I zoomed in, cropped the picture, and conducted a reverse image search, hoping I might find a match and identify him. The search yielded an endless grid of sepia-tinted portraits, men who have come and gone. One was murdered in a concentration camp during the Holocaust. Another was a Jamaica-born respiratory therapist who loved helping others, and then there was the Chinese immigrant who moved his family to Kansas to start a successful restaurant. But there was no two dollar man. 

I even used one of those free face-aging apps to approximate what he might look like as an old man, but couldn’t find any matches. There’s a Polish website that contains an archive of millions of faces from publicly-shared photos. I uploaded the picture there and found numerous pictures of young men from all over the world- presumably all still living- many of whom looked a lot like the two dollar man. But the site felt a little ethically dubious, and then it asked for my payment information. I thought: This is creepy, and this is expensive. I also thought that my sense of wonder and curiosity was more satisfying. 

Where was he born, how did he live, and what became of him? What other records are there of his existence and in whose memories does he survive, if anyone? What happened on the day that the photo was taken? What were his values? When did he go astray, and where did he shine? Why did I think it was a good idea to spend two dollars on his picture, and why am I projecting so much of myself onto the two dollar man?

There’s something about his penetrating gaze, I think. It’s serious, but also soft. There’s a pleading in his eyes. Something in his heart told him to look at the camera in that singular way, and then something in that look prompted a person or persons to keep the photo for however many years old it is. And just when it might have begun to lose relevance, someone working in a thrift store found value in his face- exactly two dollars’ worth, which I willingly paid. 
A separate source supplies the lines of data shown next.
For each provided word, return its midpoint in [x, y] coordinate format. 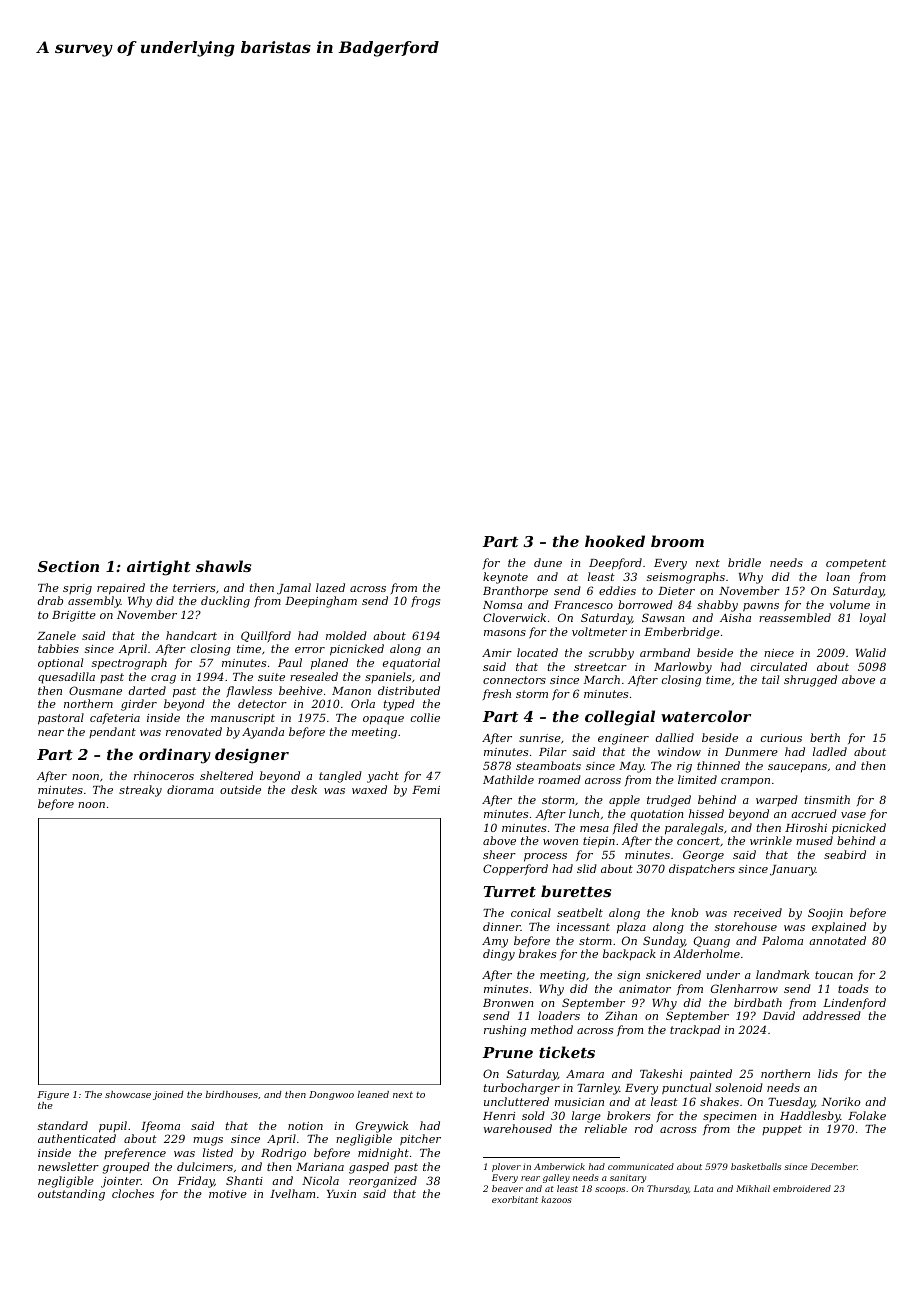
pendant [112, 732]
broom [677, 541]
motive [228, 1194]
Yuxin [341, 1194]
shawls [223, 566]
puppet [782, 1130]
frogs [425, 602]
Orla [363, 703]
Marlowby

Some form of energy emanated from his look like ripples in a pond until it reached me, and now I’m here, sending the ripples out in a different direction. We all absorb history as a reflection of the ways in which others before us did, and that history passes on endlessly through the prisms of our bodies and back out into the world, transformed by our unique dispositions. 

Think of the faces that have come and gone. All of the lives. And for what? Why aren’t we all working together, building and exploring, inside and out, forever? Isn’t it kind of crazy to live in any mindset other than complete and total gratitude? But, yeah, we’re here. This point in time. The world today. Life as we know it. 

Here’s a picture of me taken a few weeks ago: 

I can’t help but wonder what’s going to become of my face when its context is lost to history. I hope that in the future there are digital thrift stores; you know, places that sell peoples’ old files, “vintage” content that fell by the wayside during its own time, but that somehow finds new value and relevance in a different era. And I hope that this article and my picture make it there, lost and then found on a metaphorical dusty shelf in a far corner of the internet, and sold for two dollars to a curious passerby. That’s one way to find meaning. 

Did the two dollar man struggle to find meaning, to discover his place in the world, in the same ways that I do? Maybe his look is telling me not to worry about my place in the world, though. Maybe he’s saying to let go. Maybe he’s saying that your meaning, your place in this world, will find you.